> THE PROBLEM
Nothing is to be altered. Print each record in full.

━━━━━ MATERIAL PROVIDED ━━━━━

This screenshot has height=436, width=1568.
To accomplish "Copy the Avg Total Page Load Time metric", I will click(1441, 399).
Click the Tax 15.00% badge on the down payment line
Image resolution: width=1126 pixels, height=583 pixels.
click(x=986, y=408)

━━━━━

> RESULT FOR THIS EXERCISE
This screenshot has height=436, width=1568.
To accomplish "Copy the Avg Total Page Load Time metric", I will click(1441, 399).
Click the Tax 15.00% badge on the down payment line
Image resolution: width=1126 pixels, height=583 pixels.
click(x=986, y=408)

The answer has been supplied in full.